*Source passage*:

=== Section Start ===

I really love that record. She goes back to doing guitar-based stuff [later in her career], but she doesn’t play guitar on [Dog Eat Dog]. She just plays synths, and she was being super experimental with her own use of samples. It was a brand new tool for her. Of course it’s different from her other work. But it’s cool to hear somebody who already has incredible songwriting and storytelling capability use a different tool.

A lot of artists have those big breakout albums that fans can rally around. But Joni Mitchell was always pretty unorthodox with, like you said, alternate guitar tunings and unusual phrasings. And she twisted and turned stylistically throughout her career. Maybe fans were turned off by the slicker, ’80s-sounding production. Do you have a theory?

=== Section End ===

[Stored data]
=== Section Start ===

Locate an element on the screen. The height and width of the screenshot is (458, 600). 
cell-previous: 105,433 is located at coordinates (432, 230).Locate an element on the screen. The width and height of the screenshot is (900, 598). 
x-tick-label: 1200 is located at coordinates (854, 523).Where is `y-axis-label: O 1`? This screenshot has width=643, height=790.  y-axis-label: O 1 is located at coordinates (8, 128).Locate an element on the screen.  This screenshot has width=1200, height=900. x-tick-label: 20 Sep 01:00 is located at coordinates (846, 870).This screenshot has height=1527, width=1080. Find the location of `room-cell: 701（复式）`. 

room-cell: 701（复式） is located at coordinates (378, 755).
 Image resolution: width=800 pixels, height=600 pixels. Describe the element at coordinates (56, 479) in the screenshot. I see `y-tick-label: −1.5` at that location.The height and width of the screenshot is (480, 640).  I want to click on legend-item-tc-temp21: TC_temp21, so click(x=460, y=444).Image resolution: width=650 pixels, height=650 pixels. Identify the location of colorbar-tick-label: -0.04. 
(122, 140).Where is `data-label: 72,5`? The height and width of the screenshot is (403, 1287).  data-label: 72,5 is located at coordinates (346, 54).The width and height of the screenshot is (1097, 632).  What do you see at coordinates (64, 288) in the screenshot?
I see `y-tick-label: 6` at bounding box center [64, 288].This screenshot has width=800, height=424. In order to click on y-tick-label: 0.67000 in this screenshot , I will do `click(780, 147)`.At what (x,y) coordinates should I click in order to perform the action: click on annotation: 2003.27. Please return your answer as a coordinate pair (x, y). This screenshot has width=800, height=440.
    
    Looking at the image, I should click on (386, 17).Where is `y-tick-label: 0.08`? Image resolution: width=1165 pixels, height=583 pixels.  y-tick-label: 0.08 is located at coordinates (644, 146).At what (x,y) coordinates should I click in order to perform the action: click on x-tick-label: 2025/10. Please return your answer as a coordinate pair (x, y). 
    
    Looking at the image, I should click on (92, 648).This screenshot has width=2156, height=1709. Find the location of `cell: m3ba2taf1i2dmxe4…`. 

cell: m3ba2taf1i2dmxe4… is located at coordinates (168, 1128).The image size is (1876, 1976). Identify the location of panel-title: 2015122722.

=== Section End ===

*What you have to do*:
According to the passage on Joni Mitchell, what makes Dog Eat Dog "different from her other work," and why does the speaker find it "cool to hear"?

*Task output*:
It differs because she doesn't play guitar on it. She plays only synths and experiments with samples, a brand new tool for her. The speaker finds it cool to hear someone who already has incredible songwriting and storytelling capability use a different tool.